What you have to do => From the first line to the last, write out the data below exactly.
= Beginning of Section =
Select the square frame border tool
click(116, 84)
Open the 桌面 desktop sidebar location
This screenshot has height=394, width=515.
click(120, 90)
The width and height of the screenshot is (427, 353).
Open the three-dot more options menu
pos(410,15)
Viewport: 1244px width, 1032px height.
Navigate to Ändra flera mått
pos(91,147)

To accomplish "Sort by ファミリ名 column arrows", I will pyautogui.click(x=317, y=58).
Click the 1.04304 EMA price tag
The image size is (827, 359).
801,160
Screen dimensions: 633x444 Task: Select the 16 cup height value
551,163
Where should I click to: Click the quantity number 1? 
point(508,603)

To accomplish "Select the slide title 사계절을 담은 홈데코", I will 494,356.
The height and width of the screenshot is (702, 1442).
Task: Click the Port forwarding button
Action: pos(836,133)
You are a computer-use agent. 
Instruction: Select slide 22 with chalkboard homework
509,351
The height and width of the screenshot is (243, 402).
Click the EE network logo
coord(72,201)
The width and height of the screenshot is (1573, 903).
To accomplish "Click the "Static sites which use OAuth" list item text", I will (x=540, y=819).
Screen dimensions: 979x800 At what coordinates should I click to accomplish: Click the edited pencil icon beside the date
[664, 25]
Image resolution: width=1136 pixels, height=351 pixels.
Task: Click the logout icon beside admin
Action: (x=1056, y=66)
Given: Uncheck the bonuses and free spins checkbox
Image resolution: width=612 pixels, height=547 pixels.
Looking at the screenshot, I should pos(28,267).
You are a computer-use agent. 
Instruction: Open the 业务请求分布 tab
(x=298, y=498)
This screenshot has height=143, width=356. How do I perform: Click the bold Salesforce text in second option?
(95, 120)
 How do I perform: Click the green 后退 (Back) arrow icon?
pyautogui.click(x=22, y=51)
= End of Section =
Written reply =>
Select the square frame border tool
click(116, 84)
Open the 桌面 desktop sidebar location
This screenshot has height=394, width=515.
click(120, 90)
The width and height of the screenshot is (427, 353).
Open the three-dot more options menu
pos(410,15)
Viewport: 1244px width, 1032px height.
Navigate to Ändra flera mått
pos(91,147)

To accomplish "Sort by ファミリ名 column arrows", I will pyautogui.click(x=317, y=58).
Click the 1.04304 EMA price tag
The image size is (827, 359).
801,160
Screen dimensions: 633x444 Task: Select the 16 cup height value
551,163
Where should I click to: Click the quantity number 1? 
point(508,603)

To accomplish "Select the slide title 사계절을 담은 홈데코", I will 494,356.
The height and width of the screenshot is (702, 1442).
Task: Click the Port forwarding button
Action: pos(836,133)
You are a computer-use agent. 
Instruction: Select slide 22 with chalkboard homework
509,351
The height and width of the screenshot is (243, 402).
Click the EE network logo
coord(72,201)
The width and height of the screenshot is (1573, 903).
To accomplish "Click the "Static sites which use OAuth" list item text", I will (x=540, y=819).
Screen dimensions: 979x800 At what coordinates should I click to accomplish: Click the edited pencil icon beside the date
[664, 25]
Image resolution: width=1136 pixels, height=351 pixels.
Task: Click the logout icon beside admin
Action: (x=1056, y=66)
Given: Uncheck the bonuses and free spins checkbox
Image resolution: width=612 pixels, height=547 pixels.
Looking at the screenshot, I should pos(28,267).
You are a computer-use agent. 
Instruction: Open the 业务请求分布 tab
(x=298, y=498)
This screenshot has height=143, width=356. How do I perform: Click the bold Salesforce text in second option?
(95, 120)
 How do I perform: Click the green 后退 (Back) arrow icon?
pyautogui.click(x=22, y=51)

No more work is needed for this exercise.